:: The problem ::
In the records below, pick out all lines containing the word "browser".
◆ ◆ ◆ ◆ ◆ ◆ ◆
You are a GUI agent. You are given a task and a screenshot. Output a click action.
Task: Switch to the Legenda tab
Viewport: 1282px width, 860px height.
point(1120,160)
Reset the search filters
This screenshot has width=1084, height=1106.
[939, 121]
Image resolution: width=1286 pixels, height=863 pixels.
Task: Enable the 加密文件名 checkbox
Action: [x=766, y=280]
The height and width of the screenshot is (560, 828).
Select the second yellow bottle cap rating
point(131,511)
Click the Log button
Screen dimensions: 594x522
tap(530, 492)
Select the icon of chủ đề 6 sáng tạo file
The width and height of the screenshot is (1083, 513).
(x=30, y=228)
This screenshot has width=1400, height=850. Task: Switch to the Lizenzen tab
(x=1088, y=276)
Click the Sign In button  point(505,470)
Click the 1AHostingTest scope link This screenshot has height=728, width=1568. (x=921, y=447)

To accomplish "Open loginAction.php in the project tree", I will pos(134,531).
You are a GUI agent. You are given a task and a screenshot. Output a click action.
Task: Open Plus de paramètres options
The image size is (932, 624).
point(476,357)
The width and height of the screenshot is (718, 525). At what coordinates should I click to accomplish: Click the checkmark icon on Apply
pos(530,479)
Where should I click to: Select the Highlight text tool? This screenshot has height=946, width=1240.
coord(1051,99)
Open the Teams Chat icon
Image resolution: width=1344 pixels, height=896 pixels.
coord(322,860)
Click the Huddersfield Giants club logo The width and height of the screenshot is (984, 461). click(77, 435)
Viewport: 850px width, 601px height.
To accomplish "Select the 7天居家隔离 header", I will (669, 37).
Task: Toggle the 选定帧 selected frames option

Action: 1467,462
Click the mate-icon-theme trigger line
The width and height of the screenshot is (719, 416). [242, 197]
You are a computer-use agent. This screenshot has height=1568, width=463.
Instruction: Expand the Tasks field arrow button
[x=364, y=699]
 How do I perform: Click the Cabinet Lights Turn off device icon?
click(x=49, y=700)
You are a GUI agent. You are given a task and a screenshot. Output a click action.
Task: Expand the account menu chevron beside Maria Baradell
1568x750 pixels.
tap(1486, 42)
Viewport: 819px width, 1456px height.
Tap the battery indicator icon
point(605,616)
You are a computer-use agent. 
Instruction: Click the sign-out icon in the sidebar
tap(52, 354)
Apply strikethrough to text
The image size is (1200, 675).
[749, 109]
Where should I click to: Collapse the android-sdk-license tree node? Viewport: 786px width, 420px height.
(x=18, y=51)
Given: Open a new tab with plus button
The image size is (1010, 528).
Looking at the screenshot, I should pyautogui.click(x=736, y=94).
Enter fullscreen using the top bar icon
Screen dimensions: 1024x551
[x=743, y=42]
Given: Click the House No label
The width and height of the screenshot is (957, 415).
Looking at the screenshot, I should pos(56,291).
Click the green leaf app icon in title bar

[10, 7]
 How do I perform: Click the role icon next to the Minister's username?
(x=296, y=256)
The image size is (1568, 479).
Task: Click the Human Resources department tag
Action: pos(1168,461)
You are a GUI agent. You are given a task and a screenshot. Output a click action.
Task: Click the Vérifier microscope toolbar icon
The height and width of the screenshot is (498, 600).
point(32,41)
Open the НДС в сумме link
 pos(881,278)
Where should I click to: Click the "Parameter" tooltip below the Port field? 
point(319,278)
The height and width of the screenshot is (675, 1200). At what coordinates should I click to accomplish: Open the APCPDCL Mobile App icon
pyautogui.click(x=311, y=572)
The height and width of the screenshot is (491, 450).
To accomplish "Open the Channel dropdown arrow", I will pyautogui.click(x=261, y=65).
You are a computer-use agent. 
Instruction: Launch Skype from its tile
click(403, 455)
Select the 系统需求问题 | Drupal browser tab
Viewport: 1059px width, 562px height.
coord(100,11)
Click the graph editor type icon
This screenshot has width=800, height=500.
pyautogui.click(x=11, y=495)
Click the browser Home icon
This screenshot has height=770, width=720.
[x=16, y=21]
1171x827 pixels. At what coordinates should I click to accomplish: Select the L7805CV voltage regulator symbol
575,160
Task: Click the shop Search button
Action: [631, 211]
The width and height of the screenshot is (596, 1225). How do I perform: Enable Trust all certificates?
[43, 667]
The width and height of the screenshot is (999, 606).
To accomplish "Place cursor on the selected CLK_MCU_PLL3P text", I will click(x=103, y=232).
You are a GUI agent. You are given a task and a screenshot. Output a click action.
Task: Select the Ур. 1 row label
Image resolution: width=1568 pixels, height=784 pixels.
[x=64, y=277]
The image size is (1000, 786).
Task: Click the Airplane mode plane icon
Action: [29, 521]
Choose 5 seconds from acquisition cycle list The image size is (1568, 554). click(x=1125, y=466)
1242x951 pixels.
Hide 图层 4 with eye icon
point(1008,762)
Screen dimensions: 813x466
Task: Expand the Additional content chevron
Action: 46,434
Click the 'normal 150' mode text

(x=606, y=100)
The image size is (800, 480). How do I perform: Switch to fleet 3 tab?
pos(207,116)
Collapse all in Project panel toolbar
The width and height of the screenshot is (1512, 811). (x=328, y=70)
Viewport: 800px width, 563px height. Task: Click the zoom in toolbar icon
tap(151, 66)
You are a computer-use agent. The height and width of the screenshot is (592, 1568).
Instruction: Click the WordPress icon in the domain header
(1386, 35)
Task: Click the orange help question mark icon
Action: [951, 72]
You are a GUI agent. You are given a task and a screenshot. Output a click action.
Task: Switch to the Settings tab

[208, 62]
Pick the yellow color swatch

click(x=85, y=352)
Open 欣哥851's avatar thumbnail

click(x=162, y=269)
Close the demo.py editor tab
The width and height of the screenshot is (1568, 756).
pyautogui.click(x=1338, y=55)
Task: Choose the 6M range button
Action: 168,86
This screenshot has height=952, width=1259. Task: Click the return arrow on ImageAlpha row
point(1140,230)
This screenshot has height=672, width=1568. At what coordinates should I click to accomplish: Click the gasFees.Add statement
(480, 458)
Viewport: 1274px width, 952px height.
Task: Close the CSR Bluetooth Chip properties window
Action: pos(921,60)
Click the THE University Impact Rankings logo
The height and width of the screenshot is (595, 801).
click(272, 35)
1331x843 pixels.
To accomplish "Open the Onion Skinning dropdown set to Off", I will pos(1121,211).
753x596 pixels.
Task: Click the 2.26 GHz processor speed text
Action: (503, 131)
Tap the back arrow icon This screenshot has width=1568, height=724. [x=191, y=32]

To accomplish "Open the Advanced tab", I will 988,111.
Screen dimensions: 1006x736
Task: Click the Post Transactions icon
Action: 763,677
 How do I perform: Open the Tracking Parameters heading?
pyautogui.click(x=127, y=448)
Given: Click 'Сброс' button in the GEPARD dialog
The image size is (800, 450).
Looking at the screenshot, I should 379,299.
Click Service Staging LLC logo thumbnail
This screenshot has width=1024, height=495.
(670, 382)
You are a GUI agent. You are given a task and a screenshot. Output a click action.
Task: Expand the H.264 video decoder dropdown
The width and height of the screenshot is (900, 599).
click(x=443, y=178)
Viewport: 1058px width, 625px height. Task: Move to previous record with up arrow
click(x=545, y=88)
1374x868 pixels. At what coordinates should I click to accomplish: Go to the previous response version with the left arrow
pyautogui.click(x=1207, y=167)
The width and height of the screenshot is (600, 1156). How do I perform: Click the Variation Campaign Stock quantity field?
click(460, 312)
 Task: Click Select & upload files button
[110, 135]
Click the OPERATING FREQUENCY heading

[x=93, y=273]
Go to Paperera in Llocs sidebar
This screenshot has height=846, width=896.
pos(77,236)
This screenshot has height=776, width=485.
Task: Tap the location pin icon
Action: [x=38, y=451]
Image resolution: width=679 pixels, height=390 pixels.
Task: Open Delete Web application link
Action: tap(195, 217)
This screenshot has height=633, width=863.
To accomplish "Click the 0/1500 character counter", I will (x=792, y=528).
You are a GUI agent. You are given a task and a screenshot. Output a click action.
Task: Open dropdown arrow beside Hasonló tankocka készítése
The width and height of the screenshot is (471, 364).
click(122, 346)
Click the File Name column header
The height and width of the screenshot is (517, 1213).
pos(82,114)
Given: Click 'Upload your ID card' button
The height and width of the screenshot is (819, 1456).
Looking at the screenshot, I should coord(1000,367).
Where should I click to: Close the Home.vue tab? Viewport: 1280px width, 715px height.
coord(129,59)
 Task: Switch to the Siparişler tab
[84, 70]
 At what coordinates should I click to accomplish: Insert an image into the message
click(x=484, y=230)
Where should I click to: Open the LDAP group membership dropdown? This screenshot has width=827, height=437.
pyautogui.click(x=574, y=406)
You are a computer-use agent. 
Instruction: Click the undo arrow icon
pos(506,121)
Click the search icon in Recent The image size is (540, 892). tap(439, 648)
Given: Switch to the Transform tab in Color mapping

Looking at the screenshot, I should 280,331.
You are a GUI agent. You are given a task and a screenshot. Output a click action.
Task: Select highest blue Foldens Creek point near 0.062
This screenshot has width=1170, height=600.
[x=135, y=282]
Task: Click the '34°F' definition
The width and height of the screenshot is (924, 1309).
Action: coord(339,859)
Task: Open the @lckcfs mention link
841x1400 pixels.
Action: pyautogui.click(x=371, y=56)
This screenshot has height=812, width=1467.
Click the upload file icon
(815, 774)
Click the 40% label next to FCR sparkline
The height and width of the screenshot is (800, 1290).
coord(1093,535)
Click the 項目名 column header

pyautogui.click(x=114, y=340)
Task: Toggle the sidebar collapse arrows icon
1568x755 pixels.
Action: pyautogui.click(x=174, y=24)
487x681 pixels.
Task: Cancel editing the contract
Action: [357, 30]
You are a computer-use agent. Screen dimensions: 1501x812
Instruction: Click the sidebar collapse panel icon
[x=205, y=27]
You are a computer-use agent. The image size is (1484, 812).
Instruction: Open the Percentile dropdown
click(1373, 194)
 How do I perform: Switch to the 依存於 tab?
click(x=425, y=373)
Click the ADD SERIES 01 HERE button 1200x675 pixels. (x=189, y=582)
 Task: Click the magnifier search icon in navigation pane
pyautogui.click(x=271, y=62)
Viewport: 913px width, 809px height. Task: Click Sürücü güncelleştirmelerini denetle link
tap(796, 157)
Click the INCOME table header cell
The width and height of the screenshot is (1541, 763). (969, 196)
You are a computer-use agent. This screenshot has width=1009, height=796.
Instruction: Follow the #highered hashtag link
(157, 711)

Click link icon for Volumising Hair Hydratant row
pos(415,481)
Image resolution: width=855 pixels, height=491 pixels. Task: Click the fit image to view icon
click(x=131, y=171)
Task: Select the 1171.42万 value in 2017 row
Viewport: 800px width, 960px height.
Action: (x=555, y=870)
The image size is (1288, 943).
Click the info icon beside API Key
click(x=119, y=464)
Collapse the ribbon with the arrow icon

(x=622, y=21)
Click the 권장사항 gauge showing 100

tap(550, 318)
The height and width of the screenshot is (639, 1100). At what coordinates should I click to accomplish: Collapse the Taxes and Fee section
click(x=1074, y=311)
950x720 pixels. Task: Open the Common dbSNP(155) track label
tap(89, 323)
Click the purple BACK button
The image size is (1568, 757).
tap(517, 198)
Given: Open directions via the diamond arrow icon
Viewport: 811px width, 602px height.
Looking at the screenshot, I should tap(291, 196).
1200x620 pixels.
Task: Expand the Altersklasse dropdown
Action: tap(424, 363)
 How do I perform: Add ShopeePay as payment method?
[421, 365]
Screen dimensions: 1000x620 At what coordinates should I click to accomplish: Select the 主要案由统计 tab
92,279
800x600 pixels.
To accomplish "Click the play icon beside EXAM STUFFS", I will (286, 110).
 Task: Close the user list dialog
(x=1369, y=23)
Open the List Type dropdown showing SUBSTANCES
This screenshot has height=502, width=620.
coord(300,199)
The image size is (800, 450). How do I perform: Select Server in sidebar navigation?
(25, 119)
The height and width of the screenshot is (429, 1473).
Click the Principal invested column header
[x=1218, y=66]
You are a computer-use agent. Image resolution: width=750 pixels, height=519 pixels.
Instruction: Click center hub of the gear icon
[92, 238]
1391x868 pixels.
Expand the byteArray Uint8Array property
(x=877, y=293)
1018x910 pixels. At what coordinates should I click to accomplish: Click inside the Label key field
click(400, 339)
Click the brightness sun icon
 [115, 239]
◆ ◆ ◆ ◆ ◆ ◆ ◆
:: Finished task ::
Select the 系统需求问题 | Drupal browser tab
Click the browser Home icon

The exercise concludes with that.